Men and women are, after all, agreeing to very different things when they consent to sex. This is one of the few situations where our friends on the woke left, with their talk of differential power relations, are absolutely right, though their consistency of thought and methods of addressing those disparities are cuckoo. 

A quick flick through the most basic anthropological text will tell you all about the many and varied human cultural customs and rules that try to regulate for this difference, from the Taliban at one end, to the mild social shaming at the other end which is, or was, ours. Our end is very much predicated on legality and consent. This overlooks the fact that people often consent to all manner of legal but unpleasant or unwise things. Jo Bartosch says that “behind consent there is always a story, and always a power imbalance with the weaker party acquiescing to the stronger.” She’s right.

That is why shame and stigma are such important balances. But now we have done away with those too. We’ve replaced them with grotesque evasions such as “sex positivity” and “sex work.” Feminist writer Kat Rosenfeld describes this situation as “the unfortunate side effect of all our traditional sexual mores having been discarded in favor of vapid, anything-goes sex positivity with a monomaniacal focus on consent. We barely even have the vocabulary anymore to describe bad or cruel or execrable behavior that is wrong without being rape. Instead, we’re left with two categories of sex, consensual and criminal, the unspoken understanding being that you’re only allowed to complain about the latter.” It’s hard to fault her analysis.
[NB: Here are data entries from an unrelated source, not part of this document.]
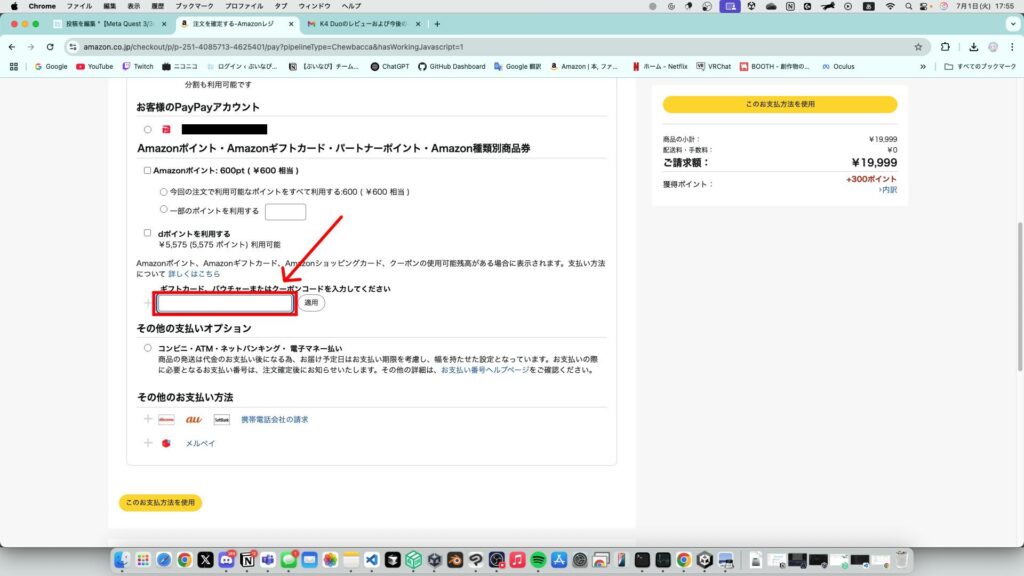The width and height of the screenshot is (1024, 576).
Task: Click the gift card or coupon code field
Action: pyautogui.click(x=225, y=303)
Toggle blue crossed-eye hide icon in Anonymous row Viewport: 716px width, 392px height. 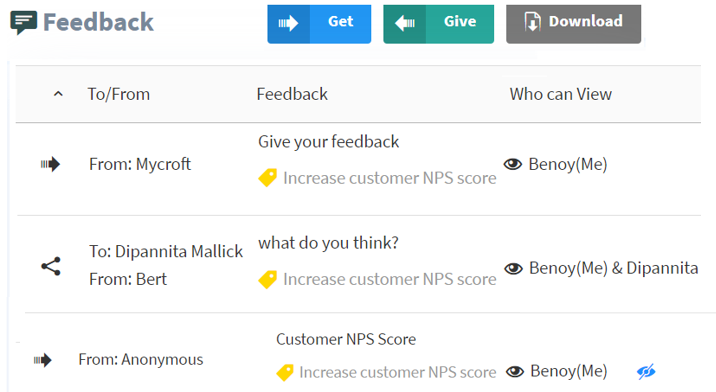point(646,371)
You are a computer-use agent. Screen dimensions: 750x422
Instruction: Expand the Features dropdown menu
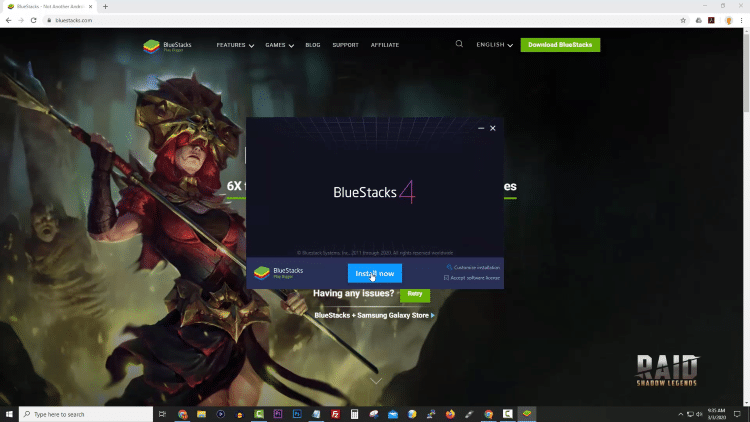tap(235, 45)
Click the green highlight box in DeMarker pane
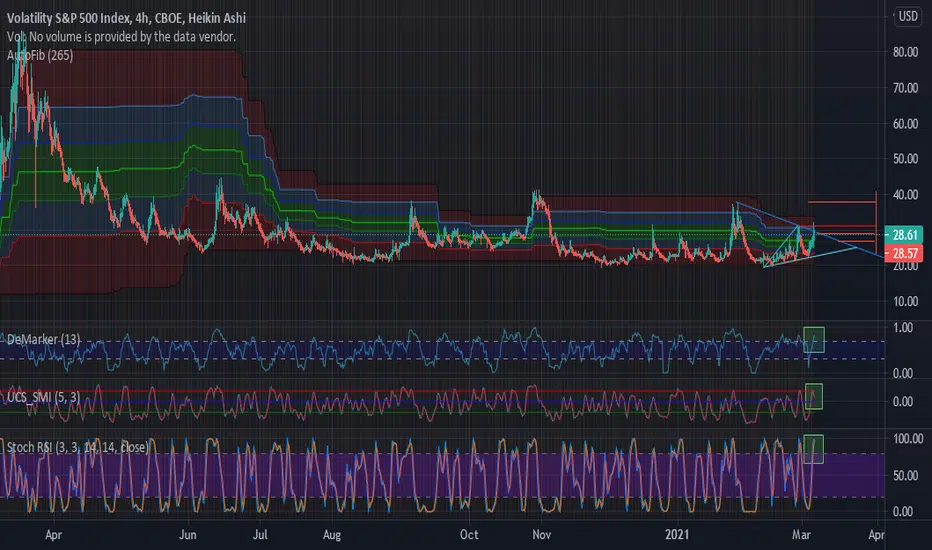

Sex has, or it can have, all kinds of weird quirks and twists. These are a key part of its popularity. Some people enjoy being humiliated. Some people like cheapness and dirt and ugliness and power. I say “people,” but I’m not fooling anyone: it’s men who like those things. No women are tuning in avidly to Bonnie Blue. 

That’s fine, I suppose. Exhibitionism is the key issue here. If this was happening behind closed doors, it wouldn’t be so pressing an issue. But the internet has meant it is impossible to avoid such exploits; the ready availability and ubiquity of porn in the click hungry twenty-first century have pushed it — as the case of Bonnie Blue demonstrates — right in front of us. Exhibitionists and the quest for ever more novel sexual “content” were made for each other. Surely mystery and discretion are better seasonings for sex, particularly now we’ve seen right up inside everybody and everything? Good old-fashioned sexual hypocrisy begins to seem morally pristine.

We have been liberated from shame, yes. But like many of the freedoms achieved half a century ago, we are left asking ourselves a question; liberation from what, and to do what? The freedom of women like Blue to behave exactly as the worst kind of men want may possibly not have been the best idea; in fact, it is, put simply, just a different brand of subjugation.

The truth is that the reason the exploits of Blue and Tate horrify us is that we mostly subscribe to a simple view: that men should treat women with respect. That this has been tried and found difficult (and sometimes a thing we have failed horribly at) doesn’t mean it’s not an ideal to aim for. We live in an era of new freedoms and have shaken off the “old-fashioned” gender roles of the past, yet it’s hard not to wonder whether there might be a golden medium between these things. Wherever that is, it’s not with Tate and Blue. To hell with the pair of them.